## Start Extracted text

Whatever your stance on flavoured ciders, there is no denying that as a category it’s flying off the shelves. It makes up 35% of market share of a market worth £1.3 billion. It’s fairly broad too, consisting of ciders with added hops, herbs, spices, fruits, or flowers, each of which adds a completely different dimension to a cider.

But before we go any further, lets address the huge elephant in the room of whether they are indeed ciders. Well according to Her Majesty’s Revenue and Customs they are not. The use of any fruit other than apples or pears or any flavouring or syrup in cider, makes an alcoholic drink a “made wine” for duty purposes. Which makes sense right, or does it? I’m sure wine purists would say, only grapes should be used for a drink to have the title of “wine”, but what about “fruit wine”, where the wine is made from a different type or blend of fruit, say gooseberry or elderberry? Is that ok? If it is then why can’t it be called fruit cider? Well cider’s only made from apples isn’t it? Is this just all about alcohol by volume…. do you see my point? This is just a minefield.

Ultimately I think this is possibly the most polarising category in drinks today. It’s like the marmite of the cider world; you love it or hate it. The truth however is so much more than agree or disagree, because as with all ciders, they are not made equal. Your mainstream berry offering is not made in the same way as a full juice blend or co-ferment like Adam reviewed here, but essentially in the eyes of HMRC they are all the same for duty purposes…. as in they aren’t ciders.

## End Extracted text
## Start Data records

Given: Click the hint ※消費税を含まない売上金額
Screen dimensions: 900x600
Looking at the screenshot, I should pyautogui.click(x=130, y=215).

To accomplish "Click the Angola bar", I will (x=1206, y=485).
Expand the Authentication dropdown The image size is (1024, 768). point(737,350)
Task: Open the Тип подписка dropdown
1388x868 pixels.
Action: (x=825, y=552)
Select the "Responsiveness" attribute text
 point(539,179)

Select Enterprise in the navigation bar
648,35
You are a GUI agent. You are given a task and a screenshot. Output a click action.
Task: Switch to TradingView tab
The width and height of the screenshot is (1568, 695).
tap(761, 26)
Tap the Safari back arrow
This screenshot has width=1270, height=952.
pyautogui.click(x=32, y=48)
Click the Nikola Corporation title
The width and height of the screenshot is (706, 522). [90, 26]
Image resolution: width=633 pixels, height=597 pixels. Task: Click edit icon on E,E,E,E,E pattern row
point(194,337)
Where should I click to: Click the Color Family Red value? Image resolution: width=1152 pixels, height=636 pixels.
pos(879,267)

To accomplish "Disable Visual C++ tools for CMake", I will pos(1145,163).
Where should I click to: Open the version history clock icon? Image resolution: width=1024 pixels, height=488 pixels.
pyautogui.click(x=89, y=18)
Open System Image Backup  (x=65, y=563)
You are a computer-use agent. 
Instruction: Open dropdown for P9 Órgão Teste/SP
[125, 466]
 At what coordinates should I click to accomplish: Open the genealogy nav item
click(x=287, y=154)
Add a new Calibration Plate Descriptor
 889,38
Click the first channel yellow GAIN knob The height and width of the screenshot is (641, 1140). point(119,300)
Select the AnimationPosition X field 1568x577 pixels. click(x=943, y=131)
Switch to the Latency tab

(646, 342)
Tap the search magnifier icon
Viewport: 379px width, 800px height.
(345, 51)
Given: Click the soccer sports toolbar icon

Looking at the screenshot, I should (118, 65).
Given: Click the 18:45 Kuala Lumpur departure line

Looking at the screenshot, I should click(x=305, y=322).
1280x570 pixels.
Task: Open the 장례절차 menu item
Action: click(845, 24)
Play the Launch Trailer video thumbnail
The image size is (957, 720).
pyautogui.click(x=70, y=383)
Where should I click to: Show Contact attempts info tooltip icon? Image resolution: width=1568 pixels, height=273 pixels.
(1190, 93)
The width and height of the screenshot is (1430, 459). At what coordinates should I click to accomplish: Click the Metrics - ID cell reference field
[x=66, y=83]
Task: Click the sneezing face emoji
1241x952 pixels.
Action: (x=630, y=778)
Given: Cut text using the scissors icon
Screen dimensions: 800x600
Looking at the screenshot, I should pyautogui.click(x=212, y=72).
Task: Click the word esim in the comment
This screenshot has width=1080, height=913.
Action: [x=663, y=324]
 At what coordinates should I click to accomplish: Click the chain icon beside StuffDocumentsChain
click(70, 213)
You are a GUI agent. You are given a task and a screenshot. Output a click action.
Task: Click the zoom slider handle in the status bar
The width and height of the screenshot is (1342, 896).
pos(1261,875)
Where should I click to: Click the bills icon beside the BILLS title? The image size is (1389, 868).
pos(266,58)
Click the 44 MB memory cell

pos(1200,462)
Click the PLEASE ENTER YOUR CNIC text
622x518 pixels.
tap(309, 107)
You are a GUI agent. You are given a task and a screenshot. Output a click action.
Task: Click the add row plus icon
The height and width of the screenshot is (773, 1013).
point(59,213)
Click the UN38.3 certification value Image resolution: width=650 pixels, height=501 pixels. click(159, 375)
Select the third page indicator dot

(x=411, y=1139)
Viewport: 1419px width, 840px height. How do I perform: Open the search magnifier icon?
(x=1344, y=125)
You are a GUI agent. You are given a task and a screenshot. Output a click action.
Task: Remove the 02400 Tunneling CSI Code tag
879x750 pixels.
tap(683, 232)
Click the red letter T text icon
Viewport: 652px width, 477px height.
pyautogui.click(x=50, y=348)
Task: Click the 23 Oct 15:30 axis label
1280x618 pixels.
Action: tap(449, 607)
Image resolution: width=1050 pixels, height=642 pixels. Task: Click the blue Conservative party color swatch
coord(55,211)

## End Data records

→ **To do**
1. Answer these questions from the text on flavoured ciders.
(a) What share of the market do flavoured ciders make up?
(b) For duty purposes, what does HMRC classify a drink as when cider uses any fruit other than apples or pears?
(c) To what food does the text compare this drinks category?
2. List every kind of addition that the text on flavoured ciders says these ciders may contain.

→ **Solutions for each task**
1.
(a) 35% of a market worth £1.3 billion
(b) A "made wine"
(c) Marmite

2. Hops, herbs, spices, fruits, flowers